The recent March for Politics Science cast aspersion on their political opponents as “anti-science.” So did opponents of President George W. Bush’s embryonic stem cell funding policy. So have many others for many years as a way of prevailing in ethical or political disputes, including against yours truly. 

In actuality, the “anti-science” slur hurts science far more than most of the beliefs and/or activities of those branded with the epithet. And now the journal Nature has urged the anti-science slingers in an editorial to cool it. From, “Beware the Anti-Science Label:”

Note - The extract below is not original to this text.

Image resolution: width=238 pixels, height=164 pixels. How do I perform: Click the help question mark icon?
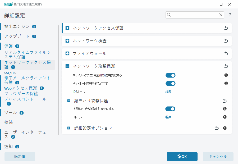tap(230, 15)
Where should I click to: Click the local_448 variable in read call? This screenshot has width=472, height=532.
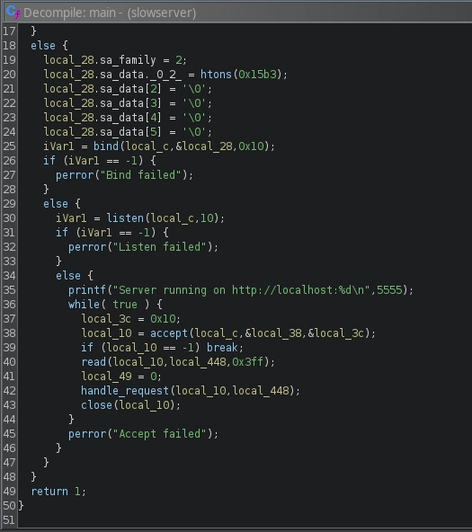[x=198, y=362]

True anti-science policies — the early Soviet Union’s suppression of genetics research, for example, and its imprisonment of biologists while trying to revamp agriculture — can wreck lives and threaten progress. But it’s important not to cheapen the term by overusing it. And it’s wrong for researchers and others to smear all political decisions they disagree with as being anti-science. For instance, despite being labelled by many as anti-science, the US Republican Party — for all of its flaws — is not trying to hobble innovation or seeking to dismantle the research enterprise.

More:

Those who claim persecution in their pursuit of science would do well to consider whether the pursuit is as pure as they might wish. Science is ripe with problems: irreproducible results, manipulation of statistics, widespread sexual harassment and gender discrimination, and conflicts — or at least what seem to be conflicts — of financial interest, to name but a few. Stepping back to see how all this comes across to non-scientists could be educational.

It would be nice of the self-appointed defenders of “science” hearkened to this sage advice. But they won’t. 

Correction: An earlier version of this post mistakenly reported that the editorial was in Science. In fact, it appeared in Nature.